The structural and electronic properties of double-walled $\alpha$-graphyne nanotubes ($\alpha$-DWGNTs) are investigated using a combination of computation and theoretical methods, including density functional theory. DWGNTs differ from conventional double-walled carbon nanotubes by the presence of carbon atoms featuring both sp and ${\mathit{sp}}^2$ hybridizations, endowing DWGNTs with a set of desirable properties that could lead to a number of applications. Classical molecular dynamics (MD) and Born–Oppenheimer molecular dynamics (BOMD) simulations were performed to reveal the structural stability of these nanotubes at room temperature. Their dynamical stability was confirmed using tight-binding based phonons calculations. The high flexibility of the graphyne sheet and van der Waals interactions between the shells lead to strong deformations of the outer tube. Consequently, the electronic structure of the component single-walled tubes undergoes significant changes once cast into the double-walled geometries due to the coupling of electronic states from the inner wall with the outer tube. Such strong inter-wall hybridization can not only modulate the electronic band gap of semiconducting tubes, in comparison to their isolated single-walled counterparts, but can also affect the electronic properties of the double-walled systems. These behaviors open up possibilities of using such nanostructures in the design of electronic device applications.

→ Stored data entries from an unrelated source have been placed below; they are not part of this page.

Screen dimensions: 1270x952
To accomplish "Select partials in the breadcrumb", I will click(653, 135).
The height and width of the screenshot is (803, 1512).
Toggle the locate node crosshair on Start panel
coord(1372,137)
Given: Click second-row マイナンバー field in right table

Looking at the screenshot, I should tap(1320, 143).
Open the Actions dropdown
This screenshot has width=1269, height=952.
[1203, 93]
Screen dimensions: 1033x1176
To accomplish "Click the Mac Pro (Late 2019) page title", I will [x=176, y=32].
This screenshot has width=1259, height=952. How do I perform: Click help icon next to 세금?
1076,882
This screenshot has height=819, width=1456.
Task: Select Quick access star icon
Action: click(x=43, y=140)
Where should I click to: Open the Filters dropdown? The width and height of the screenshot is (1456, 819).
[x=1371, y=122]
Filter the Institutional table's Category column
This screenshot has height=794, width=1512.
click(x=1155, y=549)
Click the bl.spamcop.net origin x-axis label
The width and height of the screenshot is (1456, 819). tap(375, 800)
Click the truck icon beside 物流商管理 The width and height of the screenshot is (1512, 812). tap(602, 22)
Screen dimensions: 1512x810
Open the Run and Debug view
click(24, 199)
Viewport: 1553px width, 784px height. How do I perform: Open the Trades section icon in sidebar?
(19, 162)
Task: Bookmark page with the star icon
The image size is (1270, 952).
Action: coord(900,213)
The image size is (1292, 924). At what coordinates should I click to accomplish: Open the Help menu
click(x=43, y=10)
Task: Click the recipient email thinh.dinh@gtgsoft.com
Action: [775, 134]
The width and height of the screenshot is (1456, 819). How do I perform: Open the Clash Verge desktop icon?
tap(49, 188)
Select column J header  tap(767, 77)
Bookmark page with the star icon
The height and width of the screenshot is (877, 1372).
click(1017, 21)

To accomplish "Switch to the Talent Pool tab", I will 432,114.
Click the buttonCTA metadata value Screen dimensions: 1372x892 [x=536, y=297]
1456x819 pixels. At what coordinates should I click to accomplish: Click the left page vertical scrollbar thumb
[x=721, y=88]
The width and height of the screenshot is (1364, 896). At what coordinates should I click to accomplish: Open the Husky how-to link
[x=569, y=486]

双壁的结构和电子特性 $\alpha$-石墨烯纳米管（$\alpha$-DWGNTs) 使用计算和理论方法的组合进行研究，包括密度泛函理论。DWGNT 与传统的双壁碳纳米管的不同之处在于存在具有sp和${\mathit{sp}}^2$杂交，赋予 DWGNT 一组理想的特性，可以导致许多应用。进行经典分子动力学 (MD) 和 Born-Oppenheimer 分子动力学 (BOMD) 模拟以揭示这些纳米管在室温下的结构稳定性。使用基于紧束缚的声子计算证实了它们的动态稳定性。石墨炔片的高柔韧性和壳之间的范德华相互作用导致外管发生强烈变形。因此，由于来自内壁和外管的电子状态耦合，组件单壁管的电子结构一旦被铸造成双壁几何形状，就会发生显着的变化。与隔离的单壁对应物相比，这种强的壁间杂化不仅可以调节半导体管的电子带隙，而且还可以影响双壁系统的电子特性。这些行为开辟了在电子设备应用设计中使用此类纳米结构的可能性。